### SHORT EXERCISE:
Update the data from the line containing "Given: Open the Movies & TV clapperboard tile" through the end of the data by changing "progress bar" to "scrubber" and keeping everything else the same. Leave the pictures out of your answer.

### ENTRIES SUPPLIED:
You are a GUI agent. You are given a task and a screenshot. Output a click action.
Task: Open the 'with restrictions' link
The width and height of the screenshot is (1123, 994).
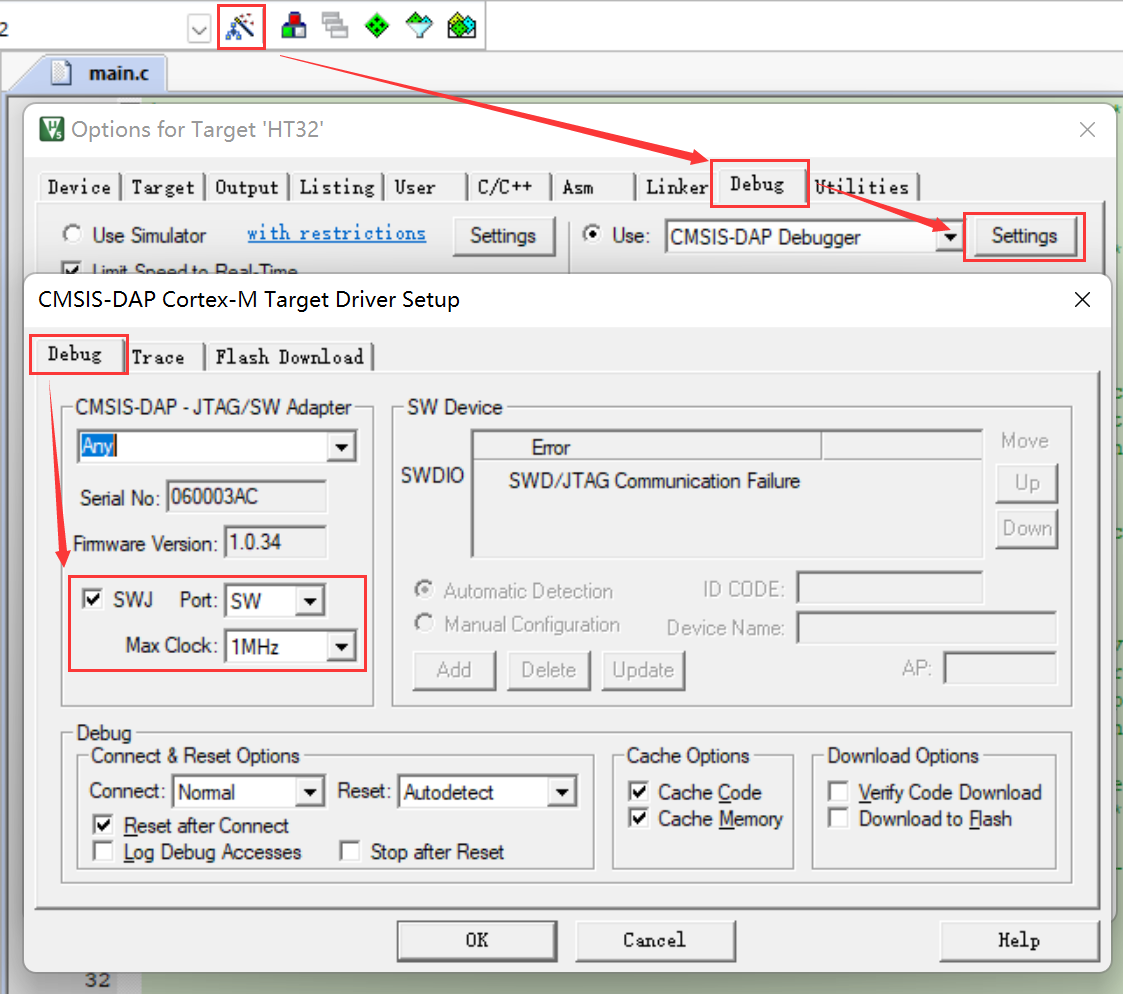coord(336,233)

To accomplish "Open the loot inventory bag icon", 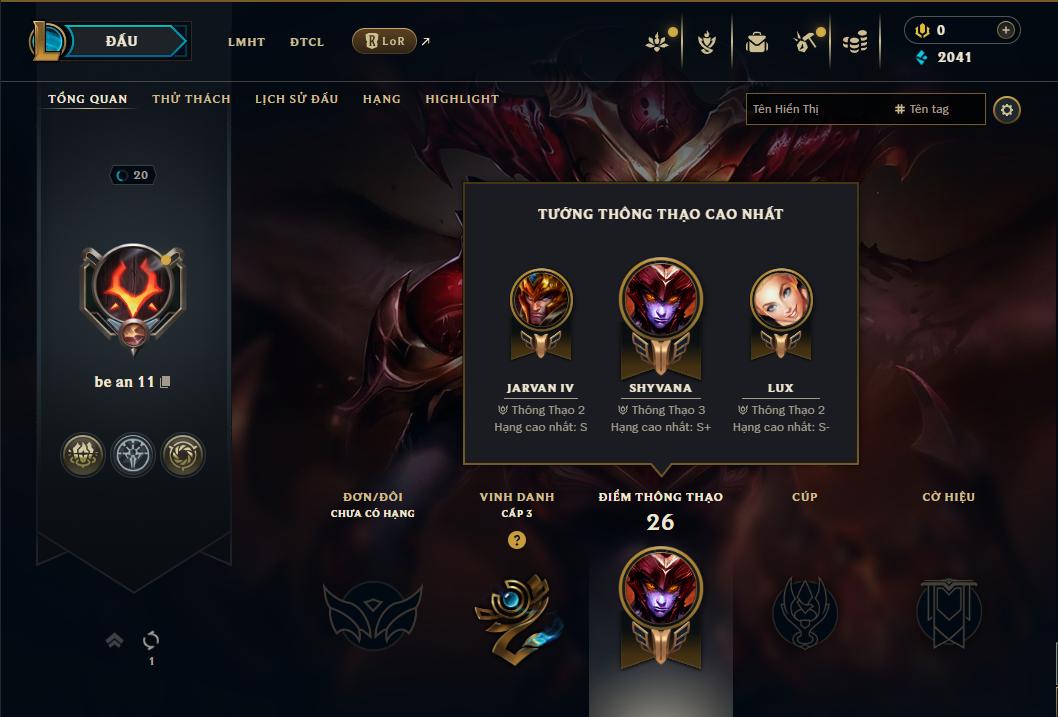I will [x=756, y=43].
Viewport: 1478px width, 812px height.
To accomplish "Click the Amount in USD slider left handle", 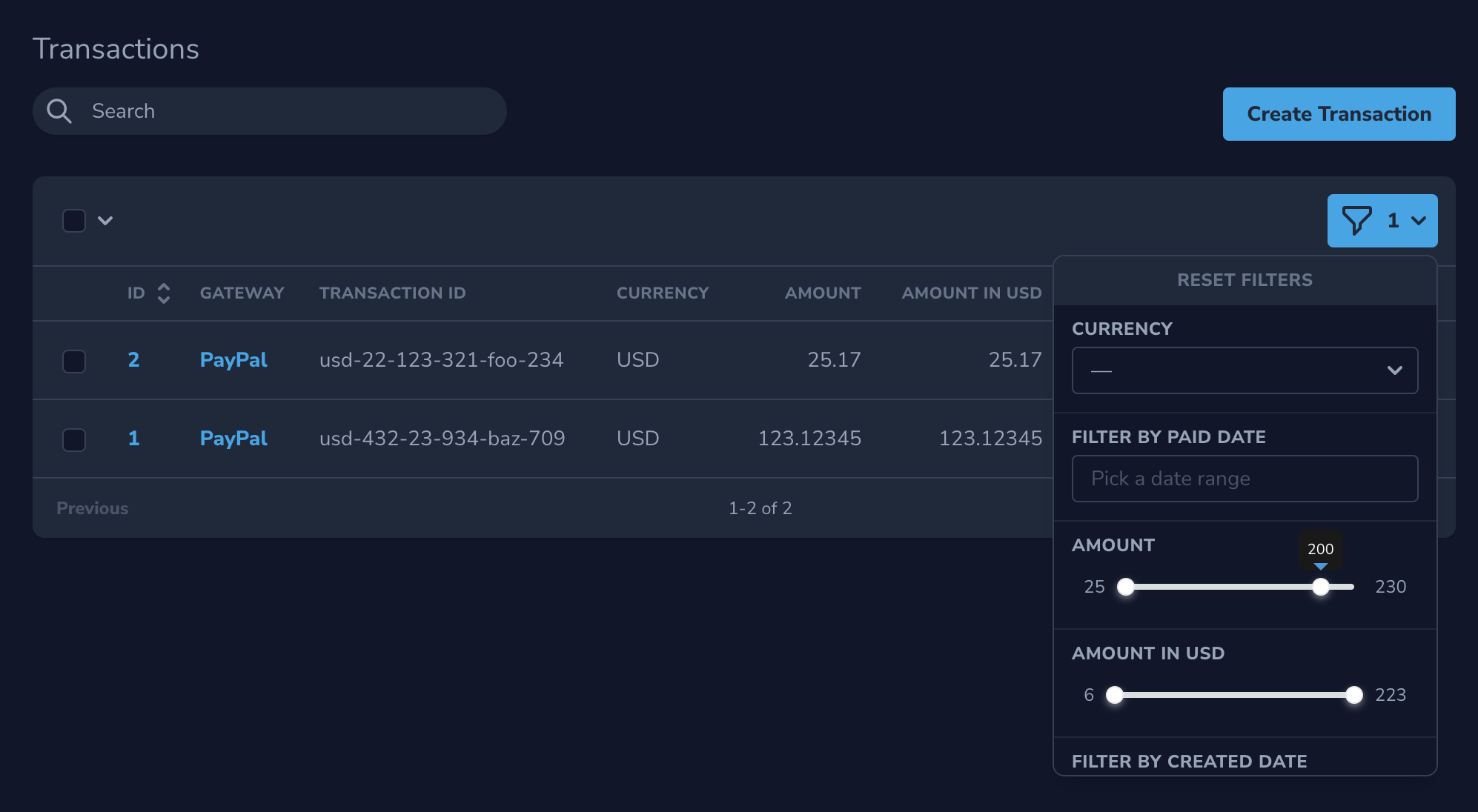I will (1114, 695).
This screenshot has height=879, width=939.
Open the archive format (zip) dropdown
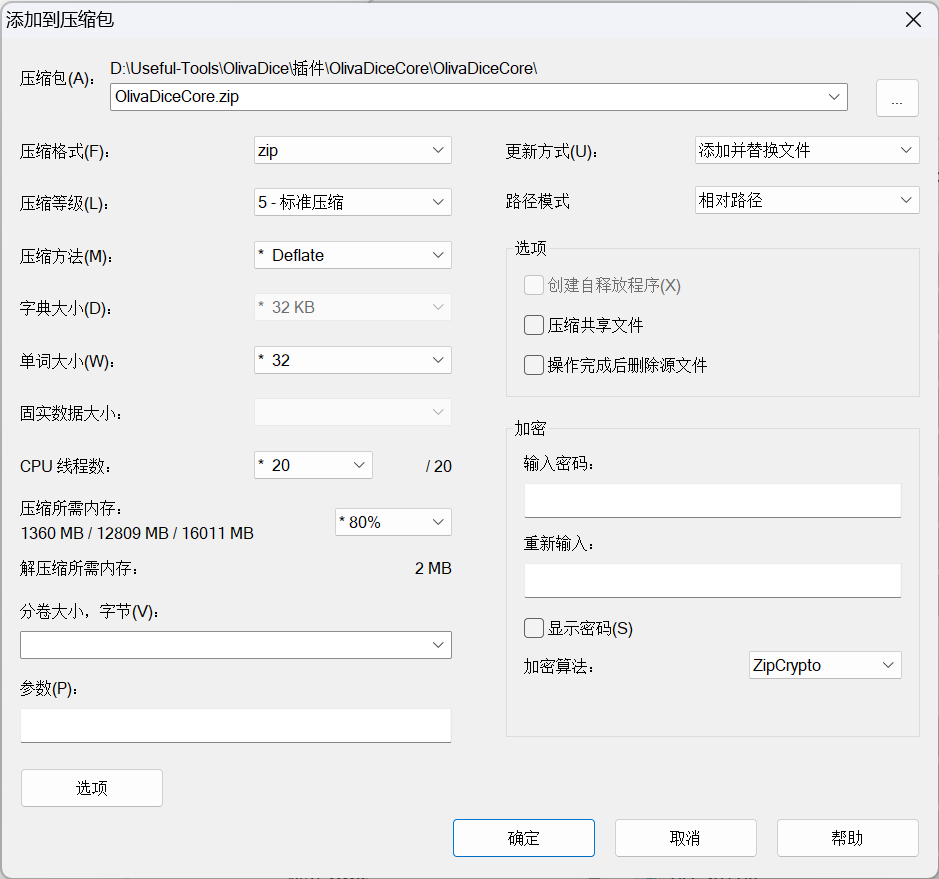[x=352, y=150]
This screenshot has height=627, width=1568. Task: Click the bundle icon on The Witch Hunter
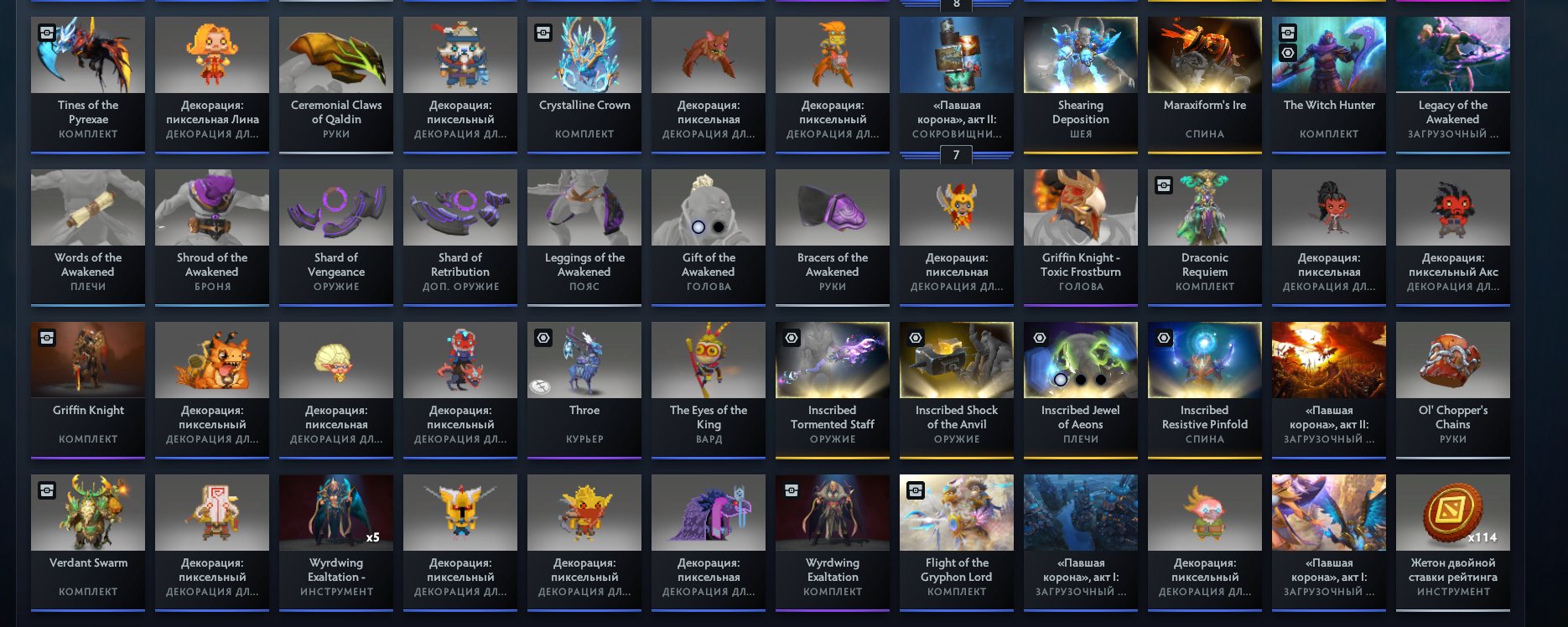click(x=1288, y=33)
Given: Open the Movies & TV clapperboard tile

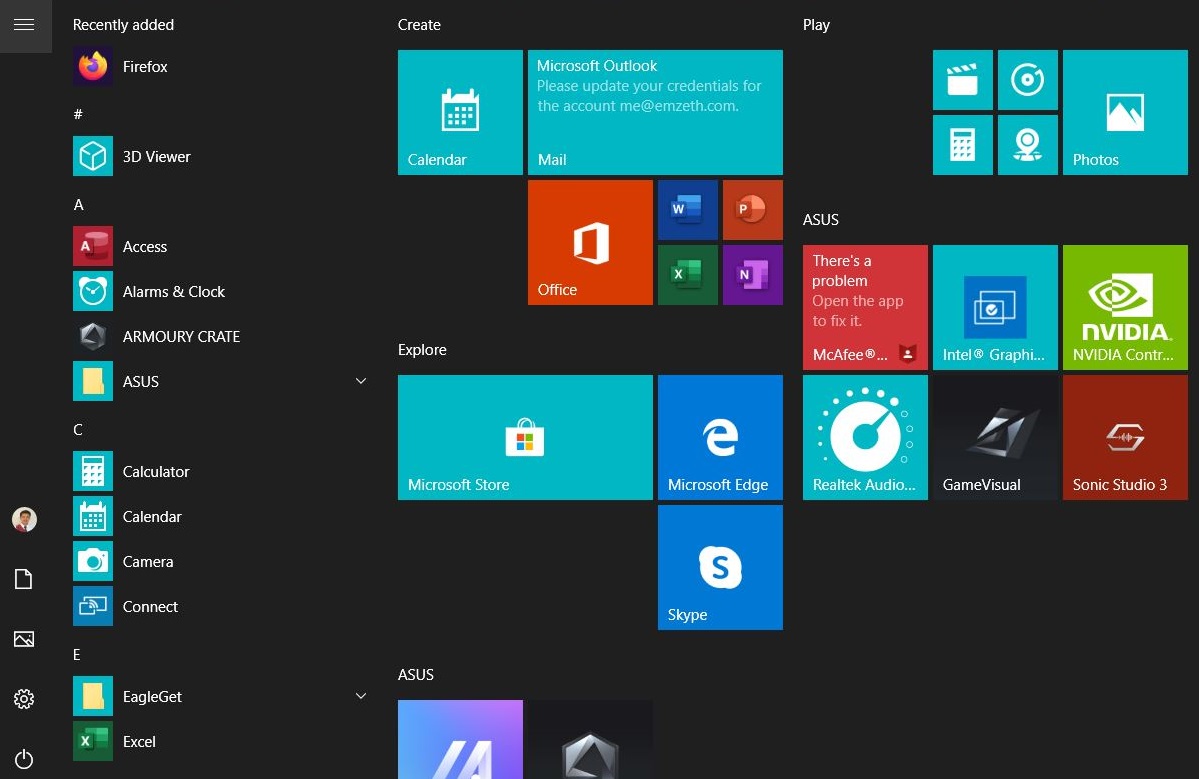Looking at the screenshot, I should click(962, 80).
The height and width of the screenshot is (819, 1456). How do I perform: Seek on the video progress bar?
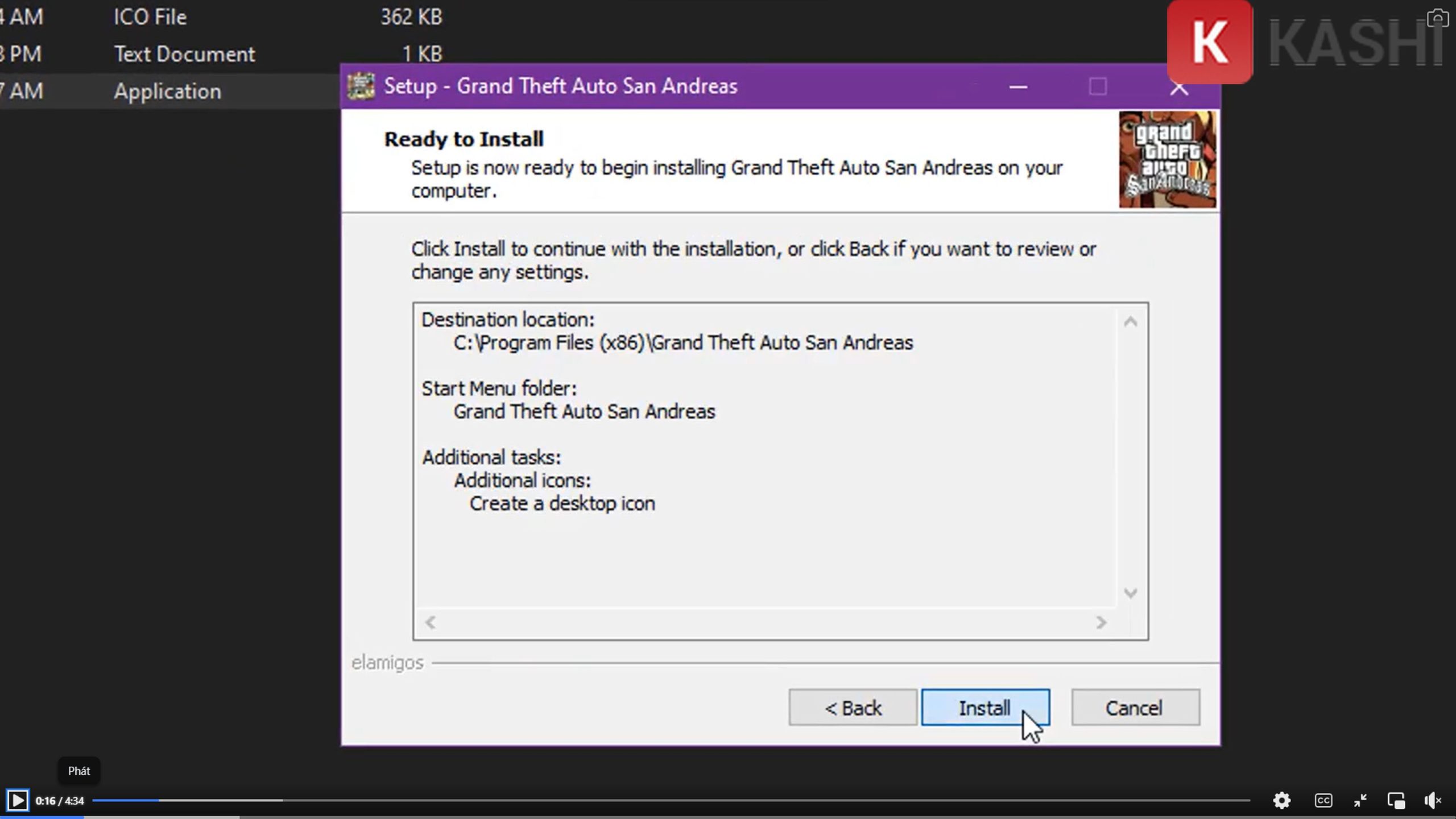coord(671,800)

### TASK ANSWER:
Given: Open the Movies & TV clapperboard tile

Looking at the screenshot, I should click(962, 80).
The height and width of the screenshot is (819, 1456). How do I perform: Seek on the video scrubber?
coord(671,800)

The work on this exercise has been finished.